━━ Bloc de texte

Retour sur «Les Soprano», ténors de la télé

Le film s’intitule «The Many Saints of Newark», clin d’œil ironique au portrait de groupe d’hommes et de quelques femmes bien peu sanctifiables. Cet antépisode raconte moins la jeunesse que la famille du chef de gang de la banlieue new-yorkaise du New Jersey vers la fin des années 1960 et le début des années 1970.
Photo: Barry Wetcher Warner Bros Le film s’intitule «The Many Saints of Newark», clin d’œil ironique au portrait de groupe d’hommes et de quelques femmes bien peu sanctifiables. Cet antépisode raconte moins la jeunesse que la famille du chef de gang de la banlieue new-yorkaise du New Jersey vers la fin des années 1960 et le début des années 1970.

Les Soprano enchantent à nouveau. Un film racontant une partie de l’enfance de Tony Soprano, personnage principal de la série de HBO (1999-2007), arrive cette semaine sur les écrans, petits et grands. Cette production télé a marqué d’un rocher écarlate l’histoire culturelle récente, alors dire que l’antépisode est attendu distillerait de la pure ironie si chère à Tony et ses affreux, méchants mais si attachants compères de la magouille et du sang.

━━━━
━━ Données recueillies

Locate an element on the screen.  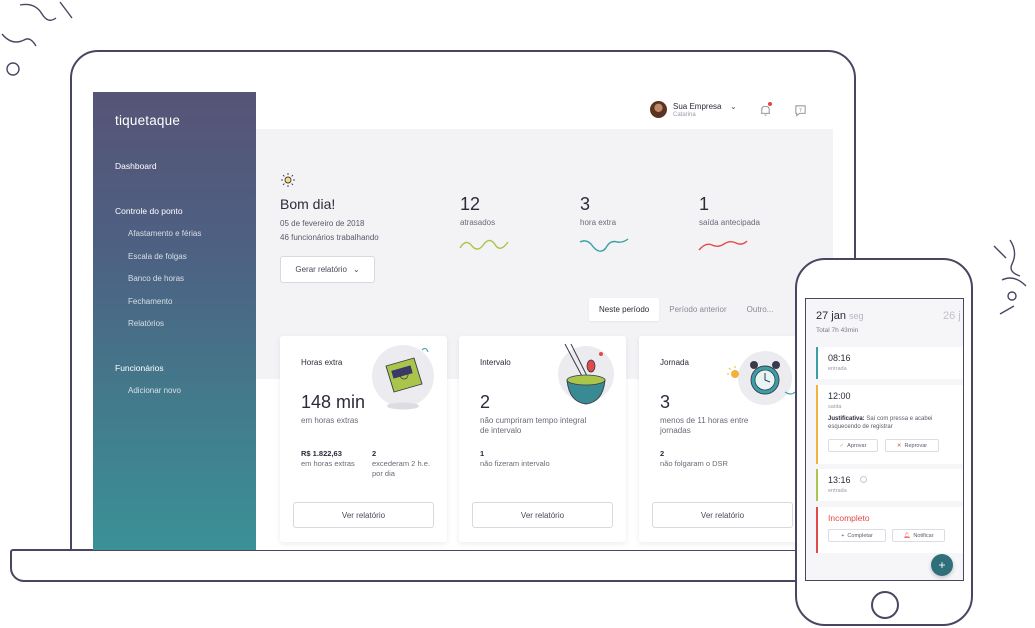
sidebar-item-adicionar-novo: Adicionar novo is located at coordinates (154, 390).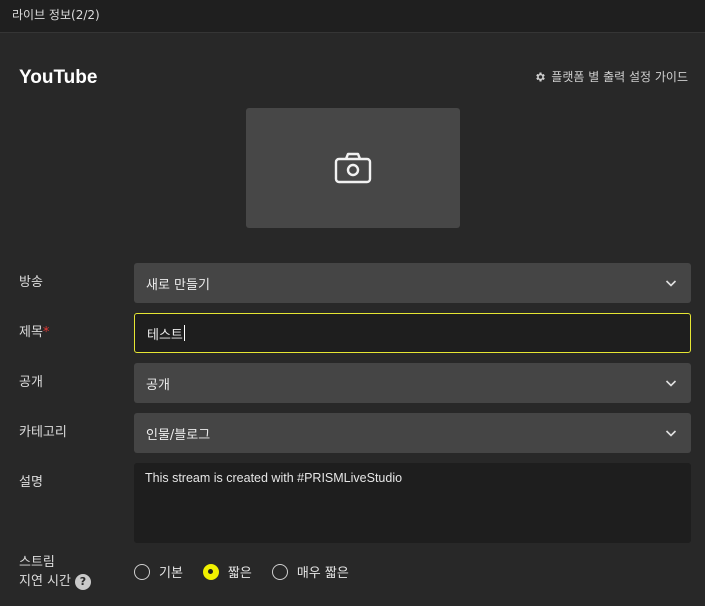  I want to click on radio-label: 기본, so click(171, 574). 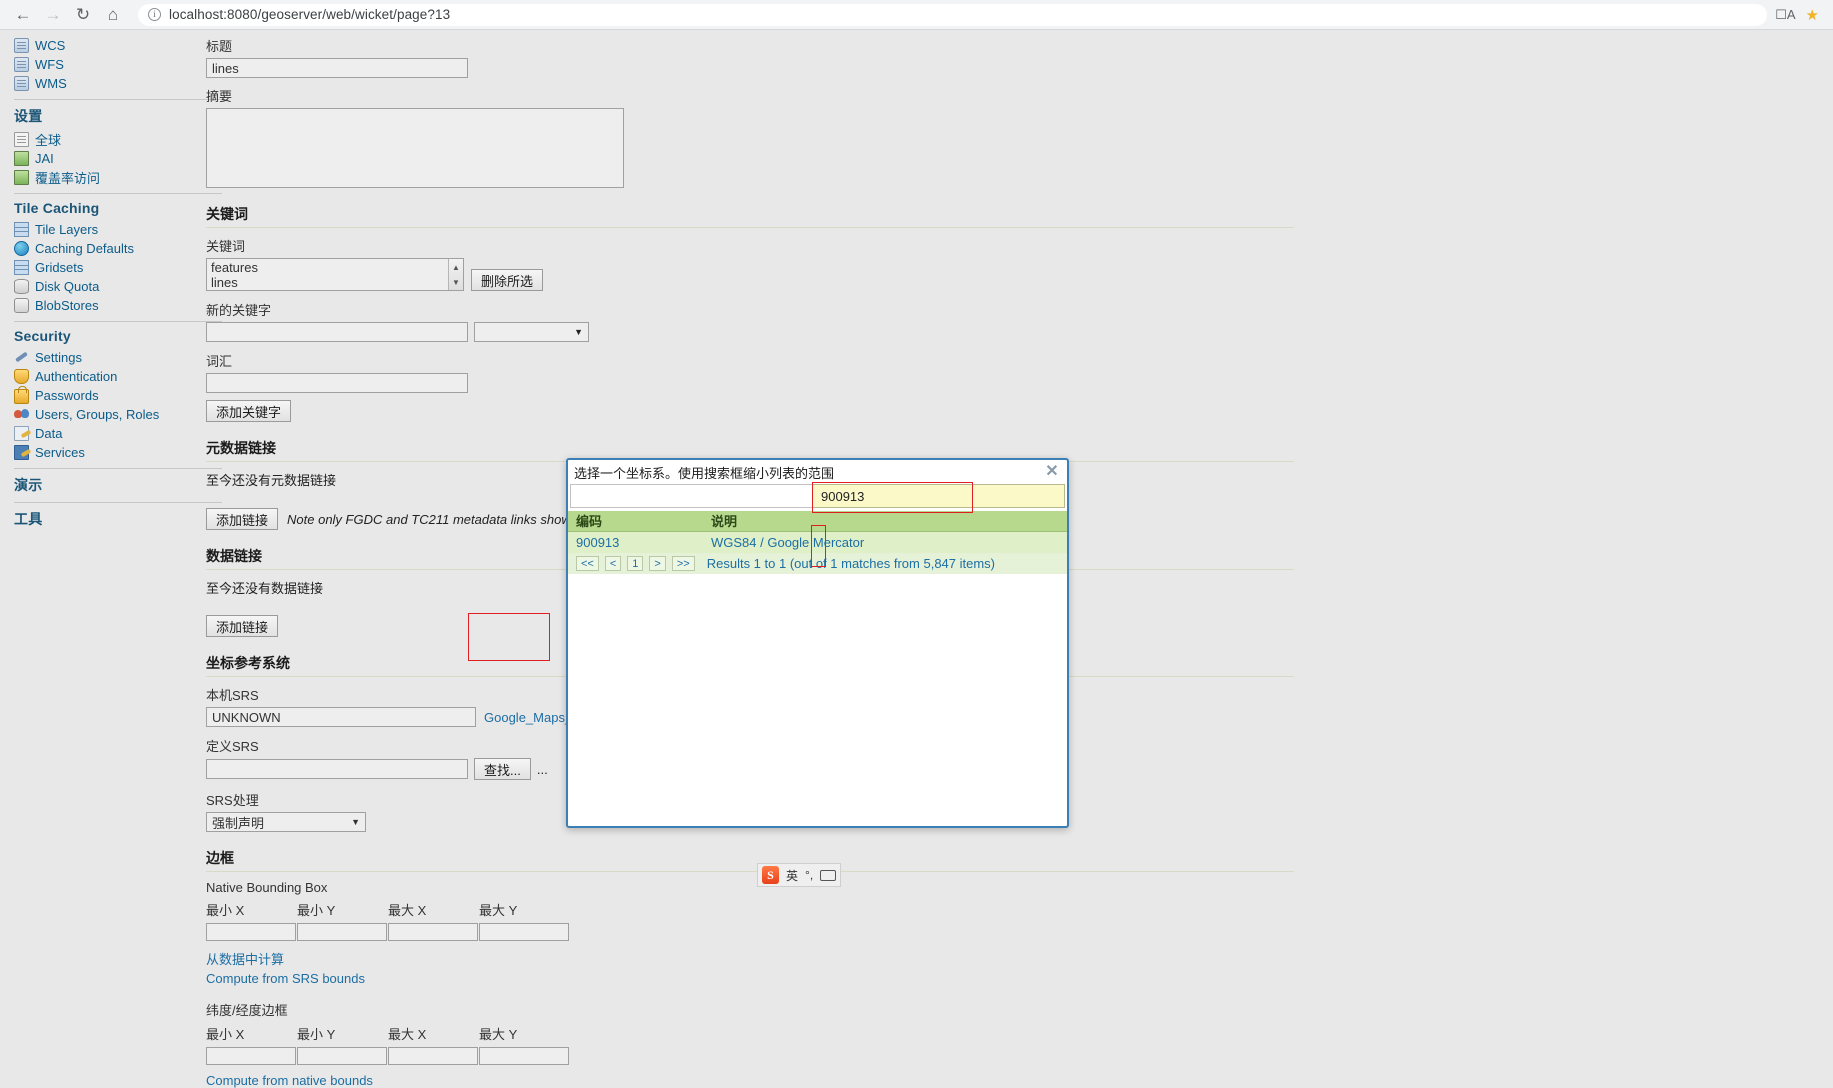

━━━━

(Consigne de travail A) Recopiez sans rien changer le passage de l'article sur «Les Soprano», depuis «Photo: Barry Wetcher» jusqu'à «et du sang.» inclusivement.
(Consigne de travail B) Rédigez la suite de l'article sur le film consacré aux Soprano, à partir de sa dernière phrase.

(Zone de réponse A)
Photo: Barry Wetcher Warner Bros Le film s’intitule «The Many Saints of Newark», clin d’œil ironique au portrait de groupe d’hommes et de quelques femmes bien peu sanctifiables. Cet antépisode raconte moins la jeunesse que la famille du chef de gang de la banlieue new-yorkaise du New Jersey vers la fin des années 1960 et le début des années 1970.

Les Soprano enchantent à nouveau. Un film racontant une partie de l’enfance de Tony Soprano, personnage principal de la série de HBO (1999-2007), arrive cette semaine sur les écrans, petits et grands. Cette production télé a marqué d’un rocher écarlate l’histoire culturelle récente, alors dire que l’antépisode est attendu distillerait de la pure ironie si chère à Tony et ses affreux, méchants mais si attachants compères de la magouille et du sang.

(Zone de réponse B)
Vers la fin de la diffusion de la première saison de The Sopranos par la chaîne HBO, réputée la meilleure du monde depuis trente ans, le critique télé du prestigieux New York Times avait publié une synthèse analytique sous le titre « Des brutes sympathiques dans un chef-d’œuvre pop ». Un chef-d’œuvre, donc.

Le journaliste Stephen Holden ajoutait que cette production était tout simplement « la plus grande réalisation de la culture populaire américaine du dernier quart de siècle ». The Guardian en 2010, la Writers Guild of America en 2013, le magazine Rolling Stone en 2016 l’ont aussi placée en tête de liste des meilleures séries de l’histoire maintenant très longue de la télé, devant The Wire ou Six Feet Under.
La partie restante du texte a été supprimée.